Başvuru sahibi İ, 25.11.2011 tarihinde X Sigortaya ait araçla karşılıklı olarak kazaya karıştıklarını ve aralarında anlaşmalı tutanak tanzim ettiklerini, sigorta şirketinin yönlendirmesi ile prosedürü tamamlayıp aracın onarımını gerçekleştirdiğini, tüm evrakları gönderip şirketin de onayını almalarına rağmen bir türlü hasar meblağının ödenmediğini belirterek mağduriyetinin giderilmesini ve 2.382-TL’nin gecikme faizi ile ödenmesini gerektiğini” iddia etmektedir.

Gerekçeli Karar ve Hukuki Dayanak

Uyuşmazlığa konu başvuru sahibi İ ve X Sigorta AŞ’nin iddia ve savunmaları ile dosyaya ibraz ettikleri bilgi ve belgeler incelenmiştir. Mevcut bilgi ve belgelerin uyuşmazlığın çözümünde yeterli olduğu görülmekle, dosya üzerinden yapılan inceleme sonucunda taraflardan ek belge ya da bilgi istenmeden ve başkaca bir talepte bulunulmadan, Başbakanlık Hazine Müsteşarlığının 21.01.2009 tarih, 27117 Sayılı, “Sigorta Tahkim Usulü Ve Sigorta Hakemlerine İlişkin Tebliğ”in 7,a maddesine uygun olarak, tarafıma tevdi edilen evrak üzerinden dosya karara bağlanmıştır.

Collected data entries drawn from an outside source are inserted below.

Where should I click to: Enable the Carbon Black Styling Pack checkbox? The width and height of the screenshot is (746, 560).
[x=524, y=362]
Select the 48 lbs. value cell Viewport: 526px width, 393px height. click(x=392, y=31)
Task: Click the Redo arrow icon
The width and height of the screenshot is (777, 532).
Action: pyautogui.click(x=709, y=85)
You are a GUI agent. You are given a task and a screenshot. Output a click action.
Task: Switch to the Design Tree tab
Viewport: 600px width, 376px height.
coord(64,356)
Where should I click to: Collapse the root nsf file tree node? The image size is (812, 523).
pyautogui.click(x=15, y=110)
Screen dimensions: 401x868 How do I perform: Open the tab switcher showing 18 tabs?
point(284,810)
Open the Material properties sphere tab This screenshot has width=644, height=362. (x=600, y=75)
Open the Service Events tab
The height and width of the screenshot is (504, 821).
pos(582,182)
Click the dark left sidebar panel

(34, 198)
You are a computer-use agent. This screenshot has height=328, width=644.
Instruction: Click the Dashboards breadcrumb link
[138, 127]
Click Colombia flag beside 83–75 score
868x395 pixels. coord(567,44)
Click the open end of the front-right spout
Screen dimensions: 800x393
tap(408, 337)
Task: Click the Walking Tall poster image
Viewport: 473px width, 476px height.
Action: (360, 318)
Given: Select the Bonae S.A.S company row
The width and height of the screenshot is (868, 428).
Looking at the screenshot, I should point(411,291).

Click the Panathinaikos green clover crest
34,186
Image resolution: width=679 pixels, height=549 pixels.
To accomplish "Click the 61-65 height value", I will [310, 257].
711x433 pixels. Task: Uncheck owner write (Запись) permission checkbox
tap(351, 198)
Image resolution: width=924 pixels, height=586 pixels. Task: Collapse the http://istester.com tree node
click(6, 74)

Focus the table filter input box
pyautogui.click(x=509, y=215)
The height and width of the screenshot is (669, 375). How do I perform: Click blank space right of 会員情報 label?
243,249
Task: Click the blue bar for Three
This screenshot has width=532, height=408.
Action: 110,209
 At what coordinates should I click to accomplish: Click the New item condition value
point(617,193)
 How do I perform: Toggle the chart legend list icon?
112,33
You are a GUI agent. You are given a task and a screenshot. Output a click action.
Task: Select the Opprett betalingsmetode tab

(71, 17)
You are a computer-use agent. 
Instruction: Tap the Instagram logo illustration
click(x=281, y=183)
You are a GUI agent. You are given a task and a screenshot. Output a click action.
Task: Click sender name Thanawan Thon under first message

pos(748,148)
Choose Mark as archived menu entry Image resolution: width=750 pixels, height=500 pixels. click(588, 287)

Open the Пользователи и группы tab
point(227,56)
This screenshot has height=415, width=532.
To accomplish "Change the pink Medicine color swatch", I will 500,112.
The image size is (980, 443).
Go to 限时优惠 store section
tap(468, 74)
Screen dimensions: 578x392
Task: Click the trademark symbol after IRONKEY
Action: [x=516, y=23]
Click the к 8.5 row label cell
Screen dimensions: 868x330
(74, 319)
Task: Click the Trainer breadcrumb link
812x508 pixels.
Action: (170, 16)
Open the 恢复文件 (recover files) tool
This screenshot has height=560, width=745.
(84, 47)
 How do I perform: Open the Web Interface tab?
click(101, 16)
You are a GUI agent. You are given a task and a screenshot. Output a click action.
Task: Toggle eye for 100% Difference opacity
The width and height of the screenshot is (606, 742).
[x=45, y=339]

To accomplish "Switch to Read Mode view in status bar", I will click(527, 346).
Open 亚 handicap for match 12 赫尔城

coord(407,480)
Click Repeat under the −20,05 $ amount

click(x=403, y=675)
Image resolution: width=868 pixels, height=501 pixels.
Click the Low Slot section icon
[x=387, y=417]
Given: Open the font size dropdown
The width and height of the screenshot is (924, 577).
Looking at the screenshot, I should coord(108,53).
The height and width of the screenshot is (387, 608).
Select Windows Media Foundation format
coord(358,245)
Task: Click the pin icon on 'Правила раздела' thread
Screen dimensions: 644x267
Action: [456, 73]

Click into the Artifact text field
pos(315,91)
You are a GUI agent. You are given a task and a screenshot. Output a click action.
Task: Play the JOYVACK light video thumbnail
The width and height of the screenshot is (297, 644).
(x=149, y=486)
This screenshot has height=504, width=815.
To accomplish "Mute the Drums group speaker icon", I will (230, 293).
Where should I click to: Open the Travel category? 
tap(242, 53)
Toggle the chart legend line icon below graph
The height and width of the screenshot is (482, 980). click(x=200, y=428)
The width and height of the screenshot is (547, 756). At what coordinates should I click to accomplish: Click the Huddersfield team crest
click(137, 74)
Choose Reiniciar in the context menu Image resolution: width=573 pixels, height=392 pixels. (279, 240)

Dosyanın incelenmesi sonucunda, taraflar arasında; başvuru sahibi İ’a ait 46 J plakalı araçla 25.11.2011 tarihinde maddi hasarlı trafik kazasına karışan 46 D plakalı aracın X Sigorta AŞ’nce 15.03.2011-15.03.2012 vadeli poliçe ile trafik sigortası güvencesi altında olduğu görülmüştür. Zaten kaza tarihi, kazanın varlığı, kusur durumu ya da poliçe hakkında taraflar arasında bir husumetin de mevcut olmadığı anlaşılmaktadır. Başvuru sahibi kaza nedeniyle aracında oluştuğunu iddia ettiği 2.382-TL’lik zararı talep ederken, sigorta şirketi, kaza anında tanzim edilen tutanakta imzası bulunan kişilerin diğer belgelerdeki imzalarının birbiri ile uyuşmadığından hareketle hasarın teminat dışı bırakılması gerektiğini savunmaktadır.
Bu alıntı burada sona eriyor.